Consistent with her psychological insight, du Maurier portrays coming-of-age as an act of exploration. The narrator begins to grow up as she navigates her way through Manderley, and—even more importantly—begins to explore the motivations and emotions of the people around her. At first, Mrs. Danvers, the cruel, intimidating head servant at Manderley, terrifies the narrator, and makes her feel like a small child. But as the narrator begins to learn more and more about Mrs. Danvers, she’s surprised to find that Mrs. Danvers is a sad, sympathetic, and even pathetic character: though she’s an elderly woman, she’s still devoted, in an almost childish way, to her former mistress, Rebecca. After the narrator confronts Mrs. Danvers and witnesses her crying about Rebecca, the tables turn. The narrator learns an obvious yet valuable lesson—everyone has secret vulnerabilities—and when she realizes this, she begins to feel herself growing up. The most extreme example of such an insight comes when Maxim reveals to the narrator that, instead of still being in love with Rebecca, he’s actually deeply afraid of Rebecca. Maxim, who is on the surface the calmest, most mature character in the novel, turns out to be the weakest.
Some critics have also interpreted the novel from a Freudian psychoanalytic perspective, with the narrator’s discovery of the truth about Rebecca as the final stage of resolving an “Electra Complex.” The psychologist Sigmund Freud believed that most young boys are first naturally attracted to their mothers and thus want to overcome or kill their fathers—this is called an “Oedipal Complex,” based on the Greek figure of Oedipus, and its corresponding name for girls (wanting to kill their mothers and marry their fathers) is an “Electra Complex,” after the Greek figure of Electra. It’s only when these complexes can be resolved in some way that a child can mature in a healthy manner. Throughout Rebecca, Maxim is portrayed as a father figure, as well as a lover, for the narrator. Toward the end of the book, however, Maxim and the narrator work together to “destroy” Rebecca, the narrator’s rival for Maxim’s affections.
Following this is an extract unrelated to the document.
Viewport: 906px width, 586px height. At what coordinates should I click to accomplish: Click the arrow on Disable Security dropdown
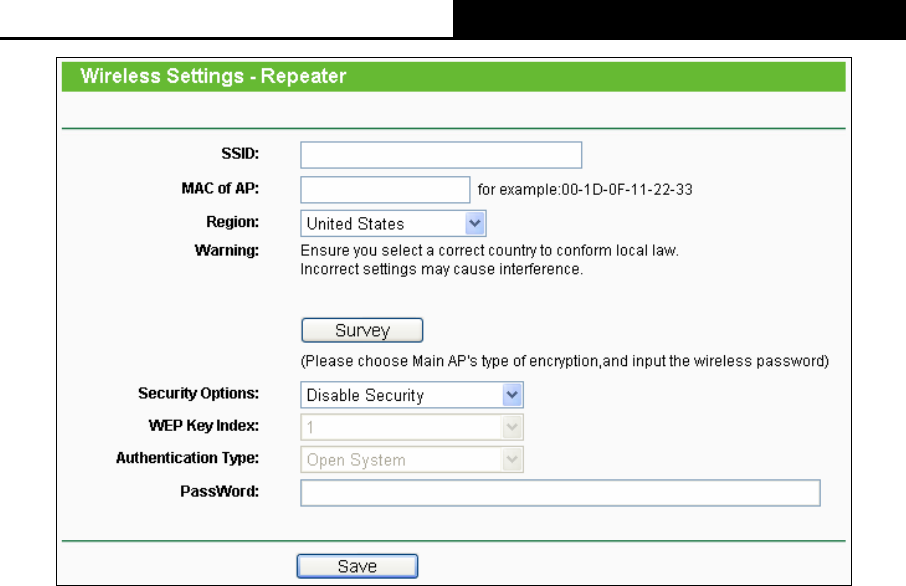(x=512, y=395)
In Freudian terms, this signals the narrator’s coming of age: by symbolically defeating Rebecca (the wife of the narrator’s father-figure, and thus a kind of mother-figure), the narrator becomes an adult. But even if one rejects a psychoanalytic interpretation, it’s clear that the narrator’s symbolic defeat of Rebecca signals the most important aspect of her coming of age. As the narrator spends more time with her husband, she begins to realize that Maxim and Rebecca’s carefully maintained image of respectability and sophistication is just an illusion. By embracing this truth, the narrator stops feeling intimidated, and grows up.
Coming of Age ThemeTracker
Coming of Age Quotes in Rebecca
But I never dared ask Mrs. Danvers what she did about it. She would have looked at me in scorn, smiling that freezing, superior smile of hers, and I can imagine her saying: “There were never any complaints when Mrs. de Winter was alive.”
Mrs. Danvers. I wonder what she is doing now.
How many times she must have written to him thus, in how many varied moods. Little notes, scrawled on half-sheets of paper, and letters, when he was away, page after page, intimate, their news. Her voice, echoing through the house, and down the garden, careless and familiar like the writing in the book.
And I had to call him Maxim.
“If you think I'm one of the people who try to be funny at breakfast you're wrong,” he said. “I'm invariably ill-tempered in the early morning. I repeat to you, the choice is open to you. Either you go to America with Mrs. Van Hopper or you come home to Manderley with me.”
“Do you mean you want a secretary or something?”
“No, I'm asking you to marry me, you little fool.”
“Naturally one wants you to be happy, and I grant you he's a very attractive creature but—well, I'm sorry; and personally I think you are making a big mistake—one you will bitterly regret.”
“Who is it?” I said, “who do you want?”
There was a strange buzzing at the end of the line, and then a voice came, low and rather harsh, whether that of a woman or a man I could not tell, and “Mrs. de Winter?” it said, “Mrs. de Winter?”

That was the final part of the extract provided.